Mucho antes de que los primeros estudiantes de Arquitectura viajaran a conocer la Gran Muralla, allá por el 2500 a. C. el pekinés ya había copado la parada de Oriente, más precisamente en China. Tan dilatada es su historia que se han encontrado objetos de bronce de unos 4.000 años de antigüedad que se asemejan a la raza en cuestión. Siempre estuvieron asociados al mundo imperial, a los de sangre real.
Se consideran descendientes de una antigua raza lanuda del Tíbet, pero no hay ningún dato más. A falta de documentos que detallen el proceso que terminó por conformar la raza, toma protagonismo una antigua leyenda local. Al parecer, un león que andaba en la vuelta se enamoró de una pequeña pero bonita mona tití, que no era soltera. El gran felino, perdidamente enamorado, encaró al dios Hai Ho y solicitó permiso para invitarla a salir y, por qué no, desposarla. La respuesta de Hai Ho fue contundente: “Si estás dispuesto a sacrificar tu fuerza y tamaño, te doy mi consentimiento”. Y así nació el pekinés, una mezcla de valentía heredada de su padre e inteligencia, gracias a su madre.
Rápidamente se convirtió en una raza adorada por el budismo, al punto de convertirse en un símbolo para esa filosofía; a través de las distintas dinastías que se sucedieron, estos perritos ocuparon lugares propios de un ciudadano de alto rango. Por cientos de años el cuzco vivió en la ciudad prohibida de Pekín –que dio origen a su nombre– y fue celosamente resguardado del resto del mundo conocido. El asunto es que, debido a sus orígenes divinos, no cualquiera podía gozar de su compañía. Tan salado era el tema que incluso había leyes que castigaban a los que no respetaran los protocolos establecidos para dirigirse a ellos, y para los que osaban robarlos, secuestrarlos o lastimarlos su destino era la muerte.

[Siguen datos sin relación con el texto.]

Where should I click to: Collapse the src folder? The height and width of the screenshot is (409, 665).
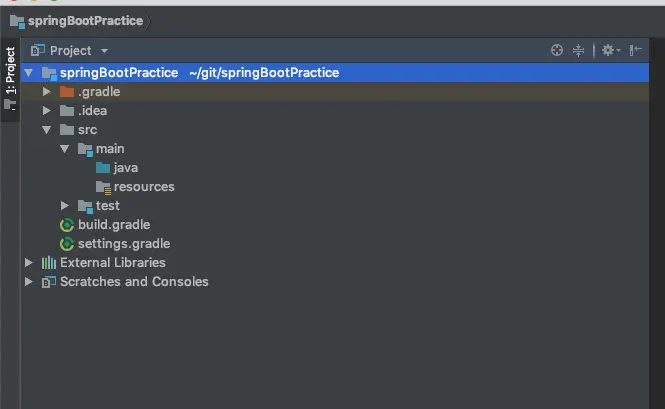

El tamaño de la raza se mantenía gracias a métodos sobre todo mecánicos. Los cachorros recién nacidos eran alojados en pequeños recintos y así, durante su etapa de desarrollo, se adaptaban al espacio otorgado. Precioso. Eran lo suficientemente pequeños para que las damas glamorosas llevaran al diminuto ejemplar en las mangas de sus ostentosos vestidos. De allí su apodo “perro de manga”. No fue hasta 1861 que la emperatriz Tzu Hsi decidió ponerle pienso a la cosa y optar por la reproducción selectiva de ejemplares pequeños con el objetivo de obtener una descendencia más chica, pero de una manera, si se quiere, más humana, natural.
Sin embargo, la raza seguía teniendo menos calle que Venecia, hasta que llegaron los ingleses a pudrirla. La guerra del opio hizo que los británicos incursionaran en la entonces ciudad prohibida de Pekín y llegaran hasta el palacio de verano. Mientras lo destruían, se toparon con cinco ejemplares de un perro que jamás habían visto. Como con todas las cosas nuevas, se llevaron consigo a los bichos para que la reina Victoria (perrera vieja) conociera de primera mano las excentricidades caninas de Asia. La última sobreviviente de tal acontecimiento fue Looty, una pekinés de kilo y medio que vivió junto a la monarca y murió en 1872.
La globalización del pekinés se produjo gracias a los empleados eunucos del palacio imperial. Quizá un tanto enojados por las prácticas de esterilización a las que eran sometidos por el emperador, estos súbditos empezaron a comerciar con los tan preciados y restringidos pekineses a comienzos del siglo XX. Así fue como llegaron de forma masiva a Inglaterra, otras zonas de Europa e incluso a Estados Unidos.
La rebelión de los bóxers, también conocida como el Levantamiento Yihétuán, se encargó de cortar todo vínculo comercial, cultural y religioso con Occidente. Pero llegó tarde al ítem pekinés: para entonces la raza ya era conocida e incluso criada en el mundo entero y, por ende, su exclusividad en el entorno imperial no corría más, e incluso mientras que en China se abogaba por mantener su cultura exenta de cualquier injerencia foránea, Alice, la hija del presidente yanqui Theodore Roosevelt, tenía bajo su tutela un pekinés oriundo de la mismísima China.
Pekinés | Claramente su tamaño no se relaciona con su larga historia. En promedio miden de 15 a 25 centímetros, pesan entre dos y seis kilos y pueden vivir aproximadamente 12 o 15 años. Dentro de sus enfermedades más comunes se destacan la atrofia de retina, cataratas, problemas respiratorios, degeneración de discos intervertebrales, luxación de rodilla y cálculos urinarios, entre otros.